Most efficient way to search for unknown patterns in a string?
I am trying to find patterns that:
- occur more than once
- are more than 1 character long
- are not substrings of any other known pattern
without knowing any of the patterns that might occur.
For example:
- The string "the boy fell by the bell" would return .
'ell', 'the b', 'y '
- The string "the boy fell by the bell, the boy fell by the bell" would return .

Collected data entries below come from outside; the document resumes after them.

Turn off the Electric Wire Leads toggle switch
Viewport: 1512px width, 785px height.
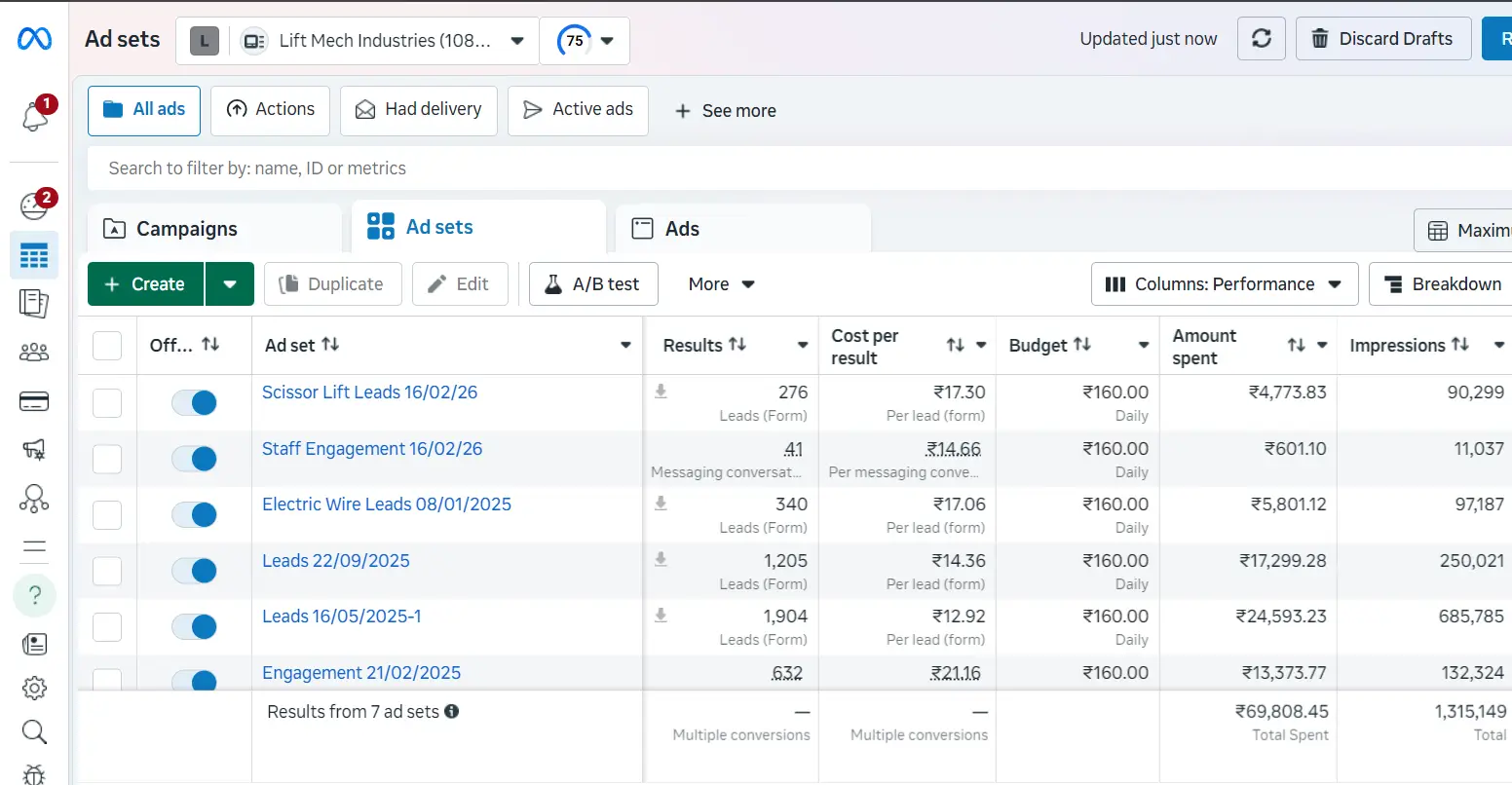click(194, 514)
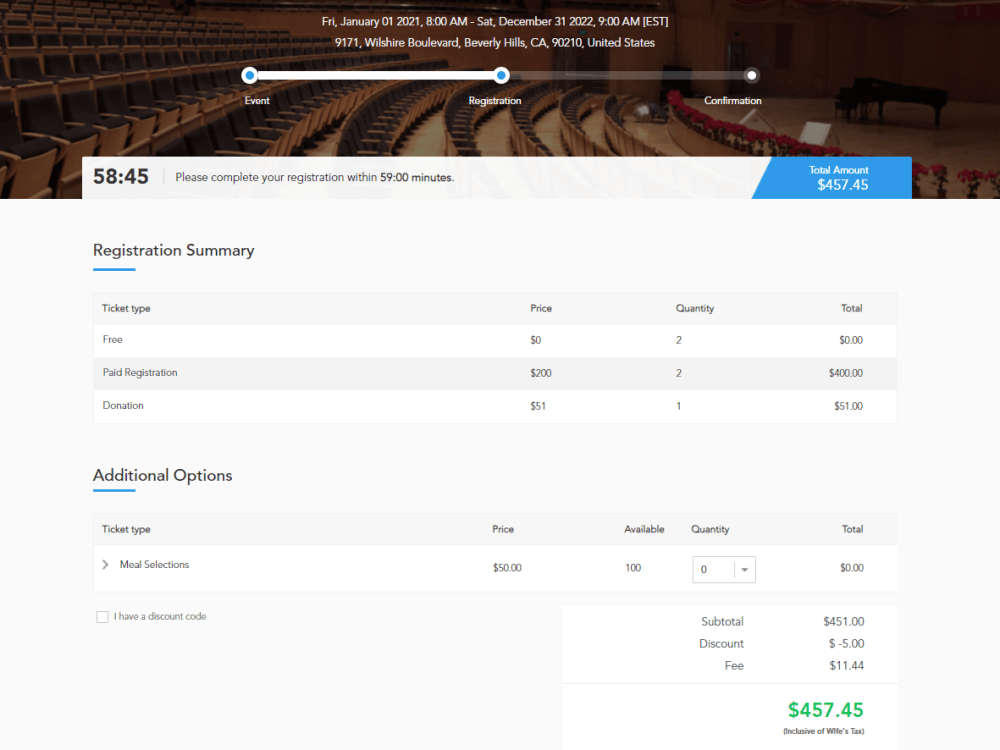Click the Event step circle

[x=250, y=75]
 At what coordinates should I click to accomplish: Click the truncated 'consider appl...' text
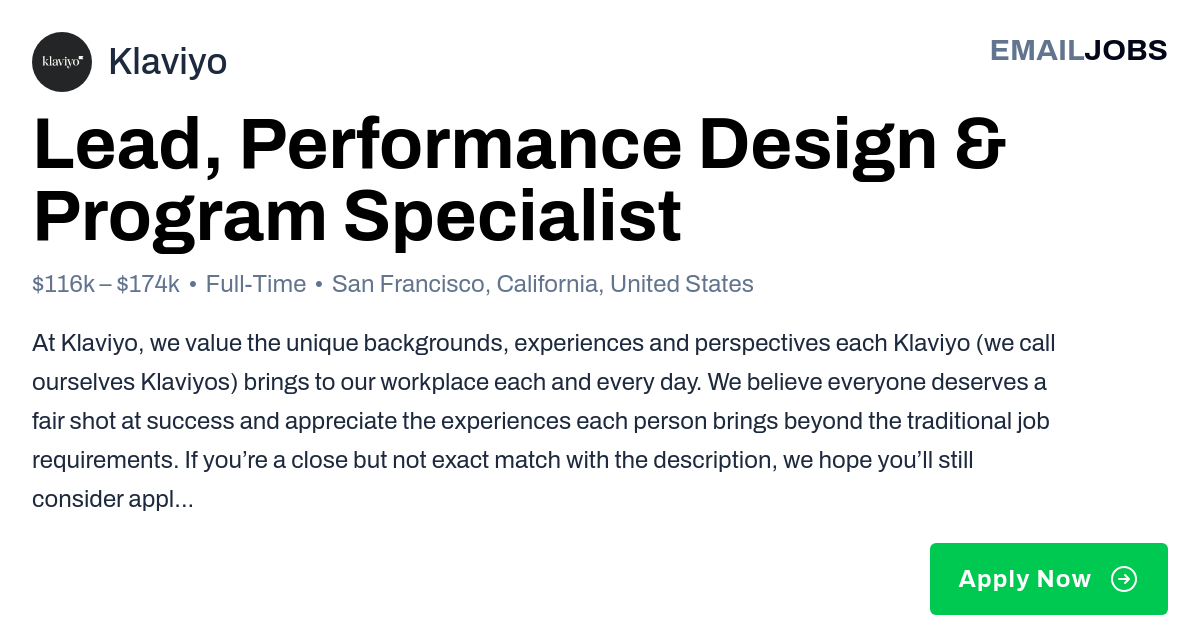pos(113,499)
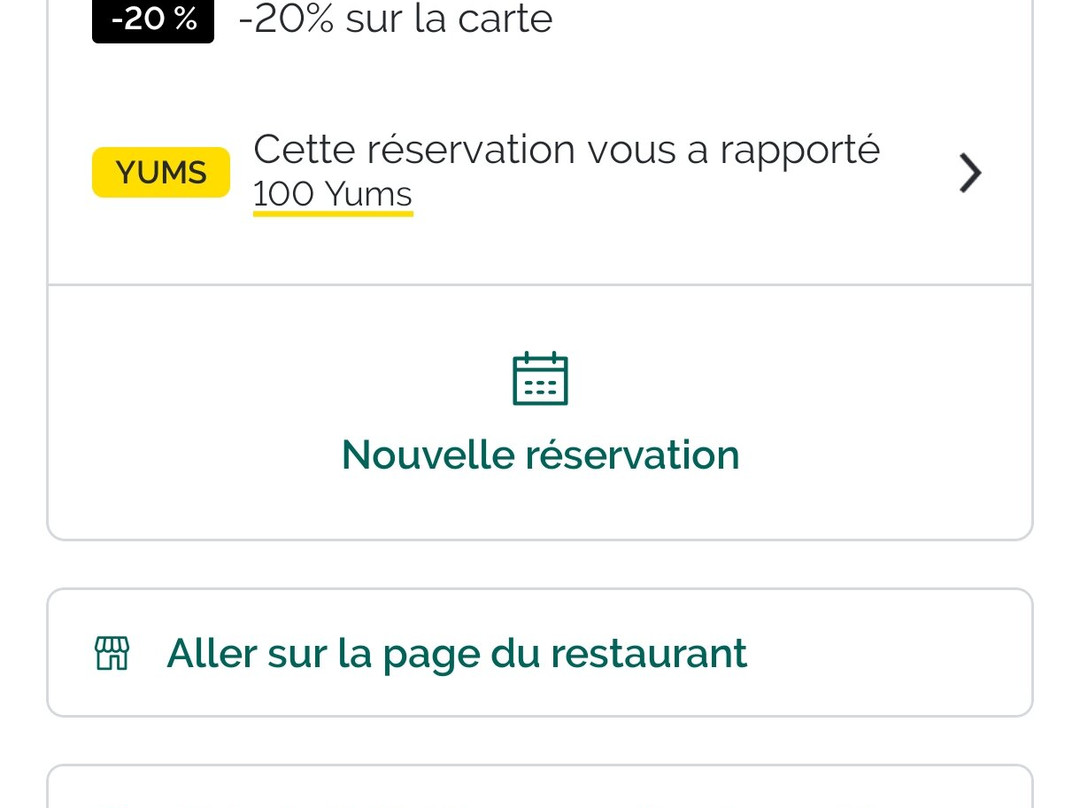Tap the black -20 % discount badge

coord(153,20)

'the boy fell by the bell'
Using double for-loops, it can be brute forced very inefficiently:
ArrayList<String> patternsList = new ArrayList<>();
int length = string.length();
for (int i = 0; i < length; i++) {
int limit = (length - i) / 2;
for (int j = limit; j >= 1; j--) {
int candidateEndIndex = i + j;
String candidate = string.substring(i, candidateEndIndex);
if(candidate.length() <= 1) {
continue;
}
if (string.substring(candidateEndIndex).contains(candidate)) {
boolean notASubpattern = true;
for (String pattern : patternsList) {
if (pattern.contains(candidate)) {
notASubpattern = false;
break;
}
}
if (notASubpattern) {
patternsList.add(candidate);
}
}
}
}
However, this is incredibly slow when searching large strings with tons of patterns.